Fenby put down the mug. ‘What could I do? I have not your g … g … gift of speech, Absolute, nor Ede’s alluring nobility, nor
Marks’s courage. I could only use subterfuge. But when I finally made the attempt the result was, well, as you see.’ He indicated
his face, his shattered spectacles, wincing and smiling simultaneously.

‘And was this the only result, Fenby?’ said Jack. ‘Tell us now: did you complete the Last Rite of the Mohocks?’

Fenby looked at each of them in turn; then, very slowly, he reached into his coat’s inner pocket. First, he pulled out a piece
of scrap paper which he carefully unfolded in the centre of the table. He reached again and produced, this time, a silk sachet.
All recognized it, for it had formerly contained the cundum that Marks had handed out at the night’s commencement. However,
no engine of love fell out when Fenby shook the sachet over the table. Something else did, drifting down to settle on the
page.

‘As you can see, I did indeed complete all the Rites. For I hunted, I trapped, and finally, I … scalped. And as you can also
see, gentlemen … she was indeed a true Redhead.’

The other three leaned over. There, sitting in the centre of the table, tiny but unmistakable, was a tuft of pubic hair. Ginger.

The yell that went up, the cry of ‘Ah-ha-ah-ha-HA-HA-HA!’ was so loud, so triumphant that it caused even the
scrappers and their audience to cease for a moment, to turn and stare.

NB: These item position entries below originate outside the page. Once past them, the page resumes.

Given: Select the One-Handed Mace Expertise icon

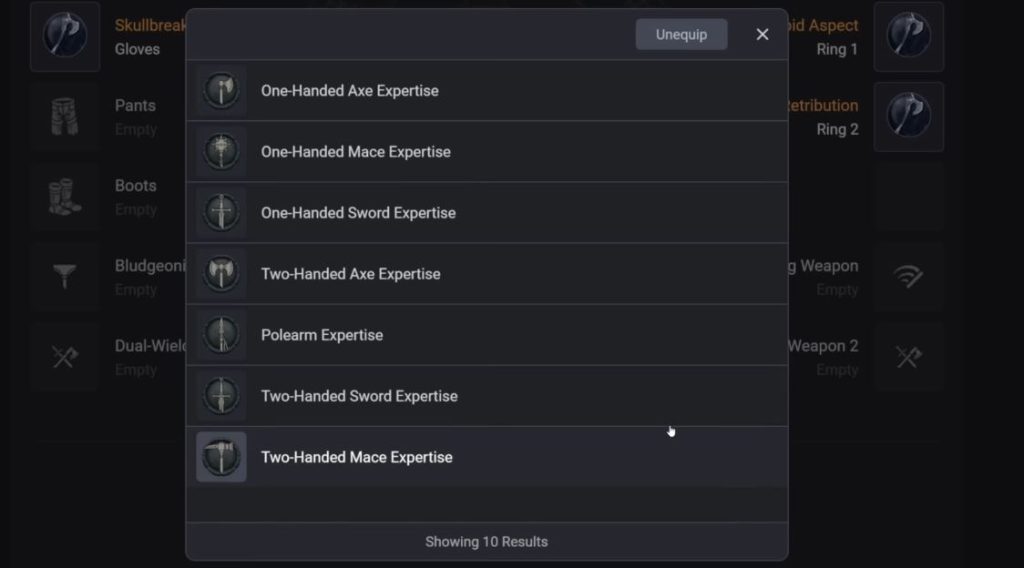Looking at the screenshot, I should pyautogui.click(x=221, y=151).
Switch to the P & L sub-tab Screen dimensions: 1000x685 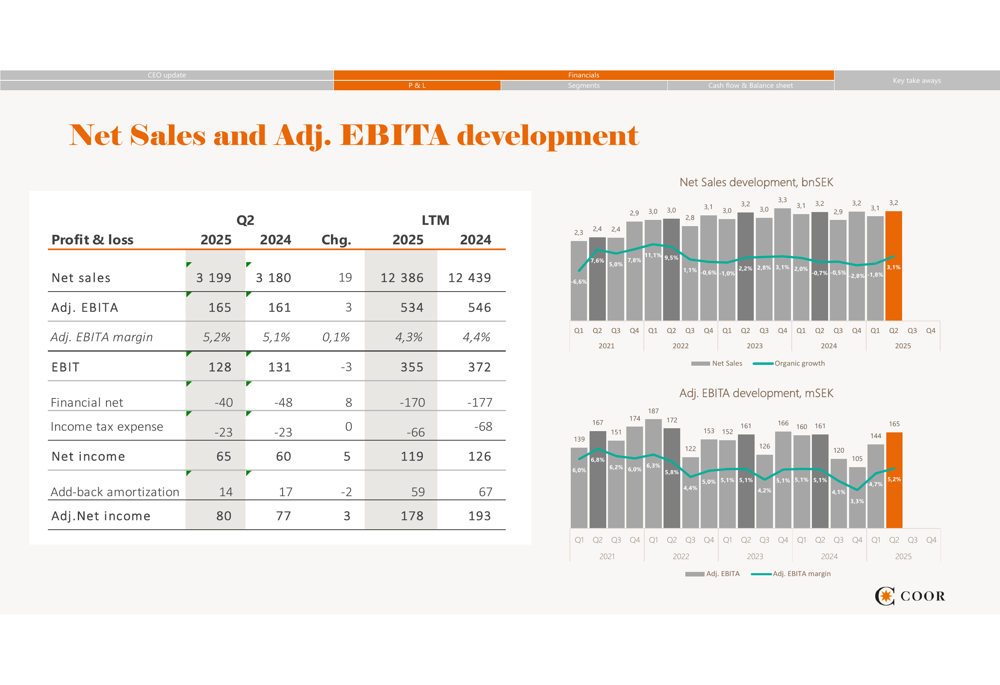click(417, 86)
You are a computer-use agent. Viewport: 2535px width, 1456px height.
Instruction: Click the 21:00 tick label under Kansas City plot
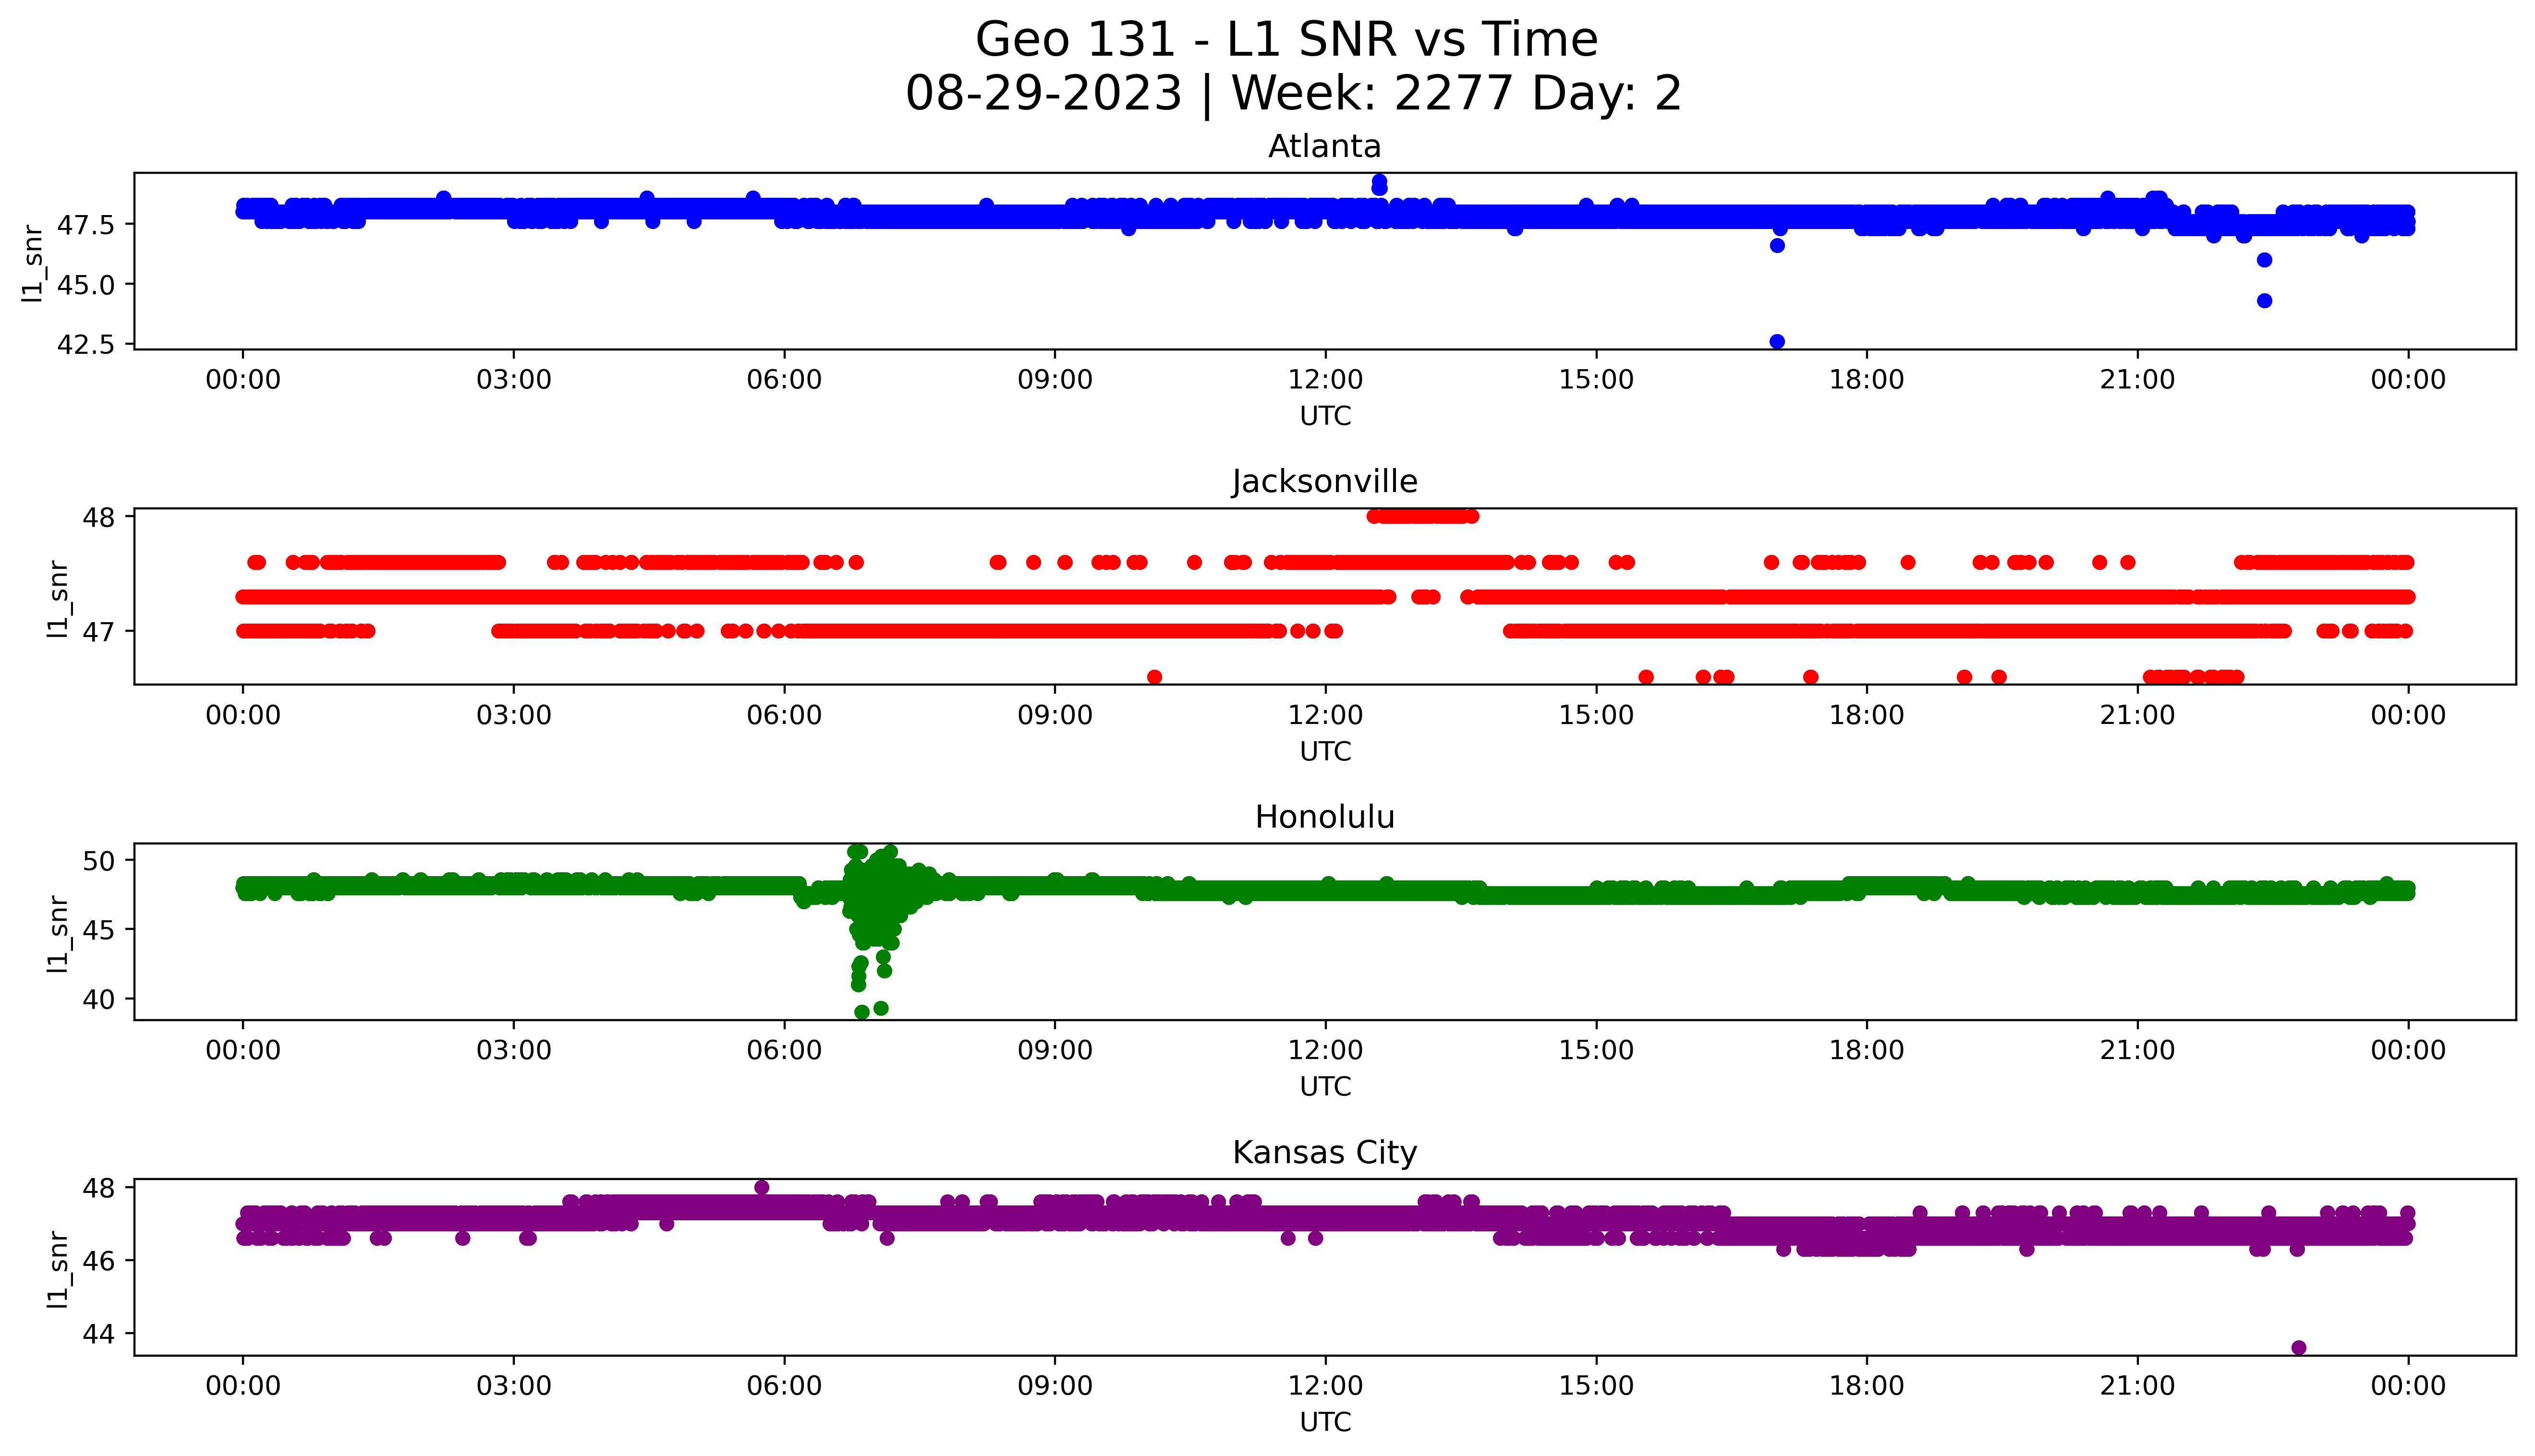2137,1385
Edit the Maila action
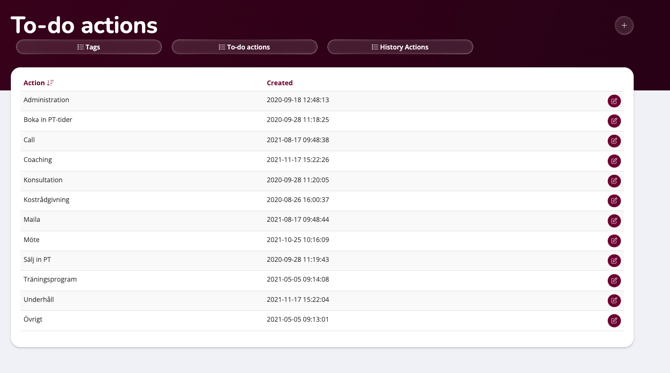Screen dimensions: 670x373 coord(614,221)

‘A bumper, a bumper for the first Initiate to become a Full Blood Mohock – Fenby, the Hawk!’ Jack turned, seeking a servant.
But before anything else, he saw a pink coat just disappearing into the mob.

‘A moment,’ he said, and swayed off in pursuit.

His quarry might have eluded him again had not the fights, paused at the Mohock cries, recommenced with double vigour. One
of the women leapt on the back of the single man who twisted and bucked. When these tactics failed to shake her, he began
to spin, roaring the while. Just as the pink coat was passing the fray, she was dislodged and landed pretty much square on
Jack’s quarry. Jack reached the fellow as he was endeavouring to rise.

‘Need a hand?’ he said, and, reaching down, he grabbed the man by the collar and jerked him to his feet. It was only when
he had him upright and was looking up into the face – an unaccustomed angle for Jack – that he recognized it.

It was The Man from the Harrow-Westminster cricket match.

‘You!’ Jack’s grip tightened, despite the fellow’s efforts to dislodge it. ‘I know you.’